*TASK DIRECTIONS*. Set out each line of the records below as a numbered list, skipping blank lines. Leave the pictures out.

Records from a data source
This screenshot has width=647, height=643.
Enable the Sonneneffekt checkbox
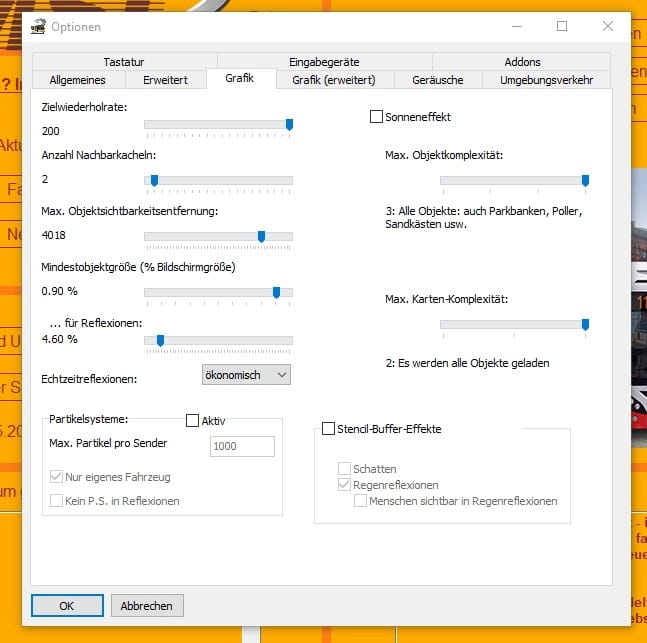(377, 117)
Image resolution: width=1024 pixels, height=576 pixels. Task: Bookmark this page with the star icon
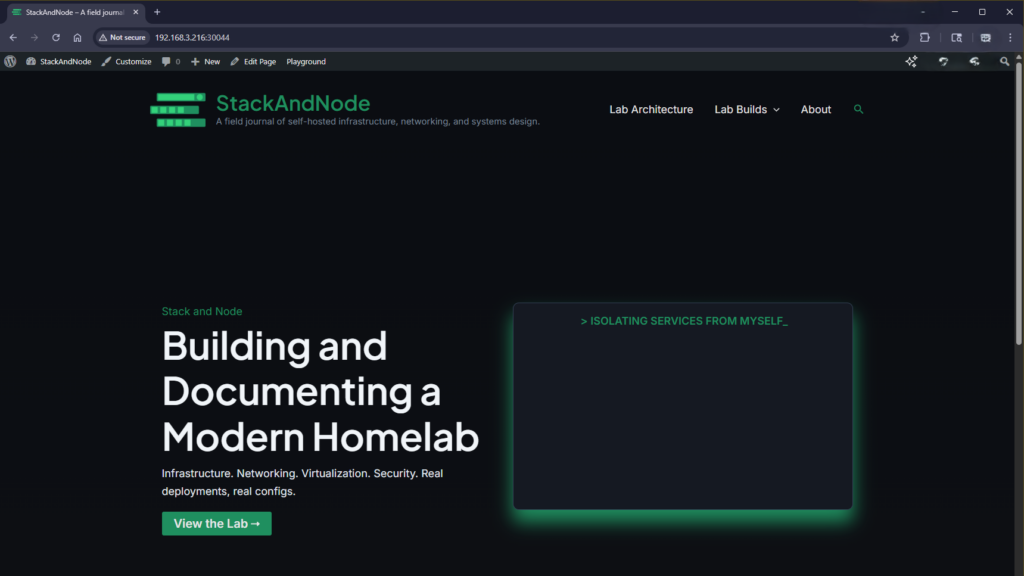(x=894, y=37)
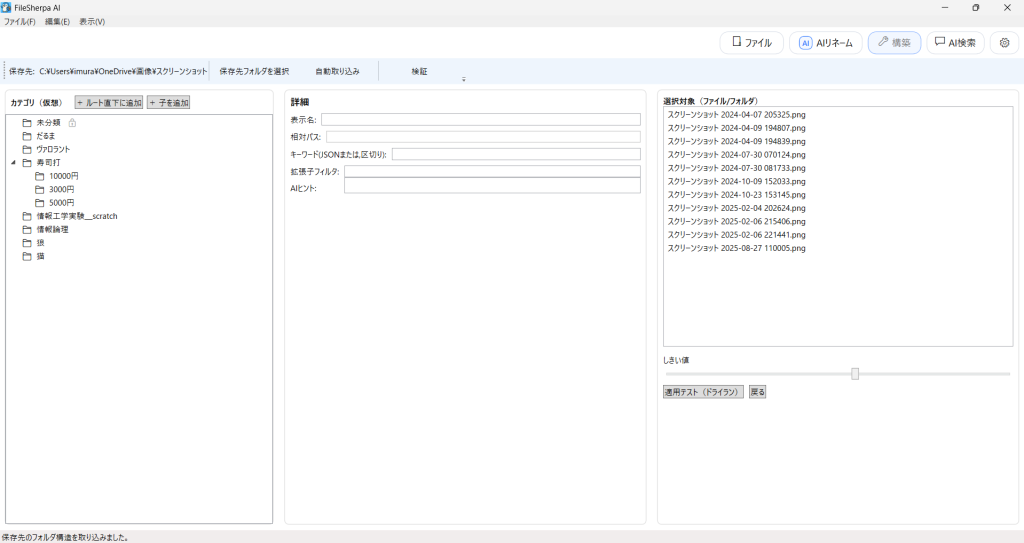Select the ヴァロラント folder in tree
Image resolution: width=1024 pixels, height=543 pixels.
tap(53, 149)
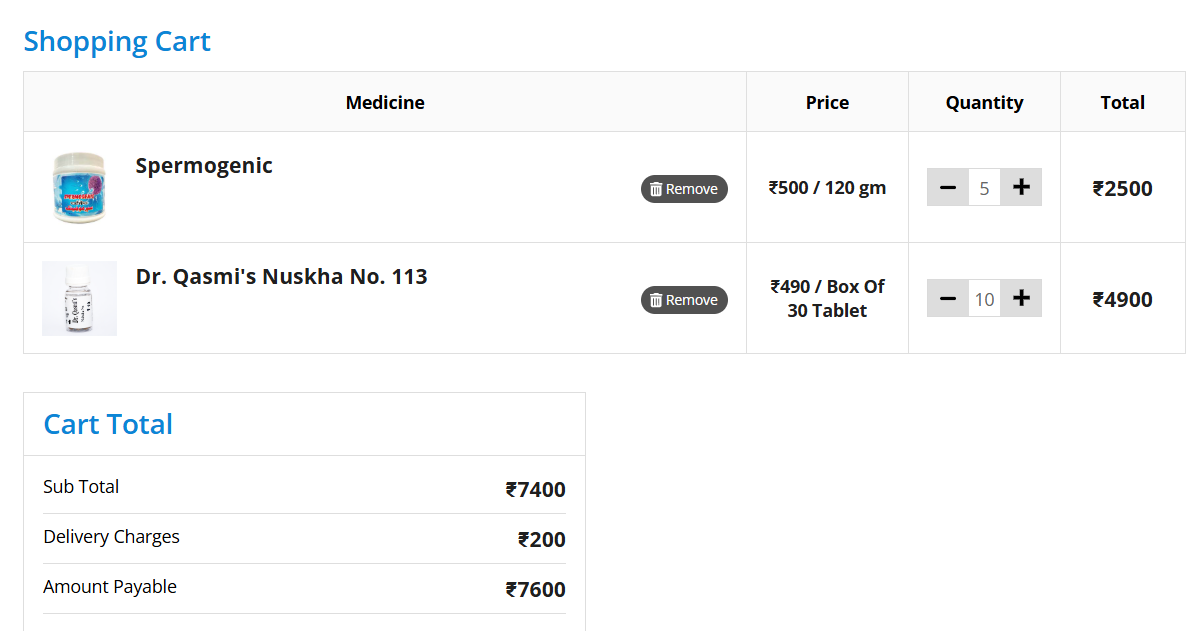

*SOLUTION FOR THIS PROBLEM*.
1. This screenshot has width=647, height=643.
2. Enable the Sonneneffekt checkbox
3. (377, 117)
4. Image resolution: width=1024 pixels, height=576 pixels. Task: Bookmark this page with the star icon
5. (x=894, y=37)
6. Select the ヴァロラント folder in tree
7. Image resolution: width=1024 pixels, height=543 pixels.
8. tap(53, 149)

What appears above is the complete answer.